The treatment served as a proverbial fork in the road for Liz and Terry’s path to recovery.
“I was 100%,” he said. “I was out there doing all the yard work, caulking a couple windows that needed caulking… meanwhile she’s sitting on the couch.”
“It’s like, not fair,” Liz said with a laugh.
Thankfully both made a full recovery. The Harts are grateful that roughly a year into the pandemic, there are effective treatments available.
“It’s reassuring to myself and my wife, especially at our age, that there’s something out there,” Terry said. “Something to combat it.”
Lifespan’s Director of Systemwide Critical Care Medicine, Dr. Mitchell Levy, said it is remarkable how far treatment and understanding of COVID-19 have come since March of 2020.
“In the beginning we were just learning about this terrible illness,” he said. “We really had no good therapeutic intervention for the first eight months, and so in the beginning we were using mainly supportive care.”
“It was the blind leading the blind to be honest,” he said.
Levy said they found early on that COVID-19 is first and foremost a respiratory illness.
“There is no question that the entry point of the virus is at the back of the throat, and then later on after about seven to 10 days it goes into the lower respiratory tract,” he said.
After those 10 days, Levy said the virus can begin to impact the rest of the body.
Levy said it was a pivotal discovery when they determined the effectiveness of Dexamethasone in improving not only symptoms, but survival.
“That’s after many drugs were found to have failed,” he said. “That was a big step, that we learned that simple steroids once a day for ten days made a difference in survival.”
The next pivotal treatment was the monoclonal antibodies like Terry received. Levy said those help prevent people from having a more serious reaction and ending up in the hospital.
“These are monoclonal antibodies that fight the virus that’s in the blood in patients before they get sick and have been shown – the combination of these antibodies – to reduce the likelihood of hospitalization,” he said.
Steve Creta sought out the monoclonal antibodies more than week after he first tested positive.
“I was teetering at that time,” he said. He had a fever and sniffles and then difficulty breathing.
The day after his infusion, his oxygen levels were dipping and he went to the emergency room. He spent two nights at the Cranston field hospital and was discharged after receiving the antiviral drug remdesivir. He made a full recovery, but wonders what might have happened if he got sick months ago, before these treatments had come to light.
“I’m thinking if these things weren’t available, I would have been in trouble,” he said. “I’ve lost some friends that were on respirators. Close friends. I could have been one of them, but I wasn’t.”

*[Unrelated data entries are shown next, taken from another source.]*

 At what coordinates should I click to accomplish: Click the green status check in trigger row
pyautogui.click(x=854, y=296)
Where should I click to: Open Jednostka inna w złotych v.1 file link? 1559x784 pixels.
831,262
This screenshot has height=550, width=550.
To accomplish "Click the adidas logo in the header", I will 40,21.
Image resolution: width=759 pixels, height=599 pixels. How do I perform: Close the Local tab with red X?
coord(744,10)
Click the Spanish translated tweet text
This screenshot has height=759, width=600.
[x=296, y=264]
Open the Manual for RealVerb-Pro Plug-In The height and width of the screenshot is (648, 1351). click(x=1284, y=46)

In addition to effective treatments, Levy said it’s remarkable that there are multiple vaccines, some that are 95% effective.
“Put that in the context of the simple flu vaccine that so many of us get is only 55% effective,” he said. “To have a vaccine that is 95% effective in less than a year is just astonishing.”
Levy said this shows what can be accomplished with the right amount of resources and funding.
“If we take the lessons learned from our response to COVID-19 they may well apply to other diseases that we’ve been very frustrated by in the past,” he said.